Table 7 illustrates the differences in the amount of contact non-custodial parents maintained with their children according to the type of parental union at the time of separation. Firstly, children from common-law unions were more likely to live with their mothers at the time of separation than children whose parents were married (91 percent versus 83 percent). Secondly, they were less likely to live in a shared custody arrangement (3 percent versus 8 percent). Finally, twice the number of children from broken common-law unions never saw their fathers, compared to children whose parents had been married (21 percent versus 11 percent).

Children whose parents were married before the separation were slightly more likely to live with their fathers after the separation than children from common-law unions (8 percent versus 5 percent). In addition, even though they were less likely to live with their mothers after separation, they were more likely than children from common-law unions to see their fathers once a week (32 percent versus 28 percent).

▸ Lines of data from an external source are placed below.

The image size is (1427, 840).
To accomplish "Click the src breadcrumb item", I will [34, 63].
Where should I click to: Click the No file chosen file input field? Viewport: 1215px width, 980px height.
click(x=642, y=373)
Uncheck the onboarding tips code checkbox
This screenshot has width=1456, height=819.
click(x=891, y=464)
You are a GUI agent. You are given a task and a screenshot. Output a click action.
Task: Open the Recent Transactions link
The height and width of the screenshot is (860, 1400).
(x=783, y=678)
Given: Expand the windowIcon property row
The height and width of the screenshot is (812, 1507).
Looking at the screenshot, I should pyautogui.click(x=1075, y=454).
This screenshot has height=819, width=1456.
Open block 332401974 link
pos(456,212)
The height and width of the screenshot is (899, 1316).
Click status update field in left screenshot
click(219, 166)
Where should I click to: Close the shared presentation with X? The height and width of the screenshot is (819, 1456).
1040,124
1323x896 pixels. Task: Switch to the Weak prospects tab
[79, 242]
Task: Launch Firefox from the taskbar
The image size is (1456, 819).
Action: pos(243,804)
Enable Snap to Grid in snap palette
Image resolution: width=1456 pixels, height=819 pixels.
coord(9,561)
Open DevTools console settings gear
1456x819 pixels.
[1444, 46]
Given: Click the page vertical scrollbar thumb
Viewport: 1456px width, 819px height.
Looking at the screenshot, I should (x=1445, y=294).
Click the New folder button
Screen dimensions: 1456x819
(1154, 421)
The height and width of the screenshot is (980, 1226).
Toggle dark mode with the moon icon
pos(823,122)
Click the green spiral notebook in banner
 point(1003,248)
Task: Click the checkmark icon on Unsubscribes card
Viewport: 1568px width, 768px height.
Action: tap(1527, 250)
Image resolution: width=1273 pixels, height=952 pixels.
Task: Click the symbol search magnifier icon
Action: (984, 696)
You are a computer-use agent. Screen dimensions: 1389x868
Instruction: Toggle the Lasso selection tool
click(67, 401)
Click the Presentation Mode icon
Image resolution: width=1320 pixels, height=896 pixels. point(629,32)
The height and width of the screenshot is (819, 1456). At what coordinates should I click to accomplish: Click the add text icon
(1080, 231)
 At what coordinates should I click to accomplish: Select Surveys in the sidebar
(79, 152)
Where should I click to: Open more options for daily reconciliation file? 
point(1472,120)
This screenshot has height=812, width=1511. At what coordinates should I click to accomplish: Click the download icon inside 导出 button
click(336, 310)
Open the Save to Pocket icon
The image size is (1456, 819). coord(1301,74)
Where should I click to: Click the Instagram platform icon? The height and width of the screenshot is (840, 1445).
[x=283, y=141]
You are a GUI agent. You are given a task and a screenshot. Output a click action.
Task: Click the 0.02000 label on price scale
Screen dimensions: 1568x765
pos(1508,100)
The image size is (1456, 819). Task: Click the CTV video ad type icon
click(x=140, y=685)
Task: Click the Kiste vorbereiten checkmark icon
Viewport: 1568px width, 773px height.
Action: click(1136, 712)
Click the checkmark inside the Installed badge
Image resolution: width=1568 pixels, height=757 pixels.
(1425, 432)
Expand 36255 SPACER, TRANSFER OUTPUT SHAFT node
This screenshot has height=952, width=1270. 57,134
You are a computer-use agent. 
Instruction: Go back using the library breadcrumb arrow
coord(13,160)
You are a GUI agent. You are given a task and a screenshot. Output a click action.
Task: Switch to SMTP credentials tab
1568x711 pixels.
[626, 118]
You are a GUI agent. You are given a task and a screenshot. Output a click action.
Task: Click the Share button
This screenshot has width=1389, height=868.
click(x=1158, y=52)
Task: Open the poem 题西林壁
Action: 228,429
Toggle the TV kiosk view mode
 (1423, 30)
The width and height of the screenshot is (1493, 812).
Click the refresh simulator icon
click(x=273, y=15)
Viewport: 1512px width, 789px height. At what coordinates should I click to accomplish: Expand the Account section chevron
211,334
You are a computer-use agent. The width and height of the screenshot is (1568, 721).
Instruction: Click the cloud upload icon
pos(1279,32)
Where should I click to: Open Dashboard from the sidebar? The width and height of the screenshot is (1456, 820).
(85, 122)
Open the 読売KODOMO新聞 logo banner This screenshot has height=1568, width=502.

Table 7: Type of Contact Maintained With Either Parent at Time of Separation by Type of Union-NLSCY, Cycle 1, 1994-1995
  Canada
Marriage Common-Law Total
Type of Contact (%)
Child lives with mother only: 83.2 91.4 86.2
Never visits father * 11.1 21.3 14.8
Visits father irregularly * 25.3 23.3 24.6
Visits father every two weeks 14.9 19.1 16.4
Visits father once a week 31.9 27.7 30.4
Child lives with father only: 8.4 5.3 7.3
Never visits mother * 0.3 1.2 0.7
Visits mother irregularly * 2.5 1.8 2.2
Visits mother every two weeks 2.3 1.2 1.9
Visits mother once a week 3.3 1.1 2.5
Child shares residence with
both parents
8.4 3.2 6.5
Total 100.0 100.0 100.0
N 1 2028 1158 3187

*  "Irregular" visiting includes once a month, on holidays only and at random; "never" includes contact by telephone or letter only.
1 N = Weighted data brought back to the original sample size.
Source: Marcil-Gratton, N. & C. Le Bourdais (1999). Custody, Access and Child Support:
Findings from The National Longitudinal Survey of Children and Youth
.

Contact with Non-custodial Parent over Time

The NLSCY data show how the frequency of contact between fathers and their children is related to the time since the separation of the parents. Also, the likelihood of children living with both parents after the separation, or visiting regularly with their fathers, decreases over time.

Figure 15: Type of Contact Maintained with Father at the Time of Survey, According to Time Elapsed Since Separation-NLSCY 1994-1995

As Figure 15 shows, children whose parents were separated less than two years shared residences with both parents in nine percent of cases compared to only six percent of children whose parents were separated for at least five years. The regularity of visits also drops considerably over time. Fifty-seven percent of children whose parents had been separated for less than two years at the time of the survey visited their fathers regularly (every week or every two weeks). This percentage drops to thirty-one percent when the parents had been separated five or more years before the survey. Moreover, close to a quarter of children whose parents had been separated at least five years never saw their fathers.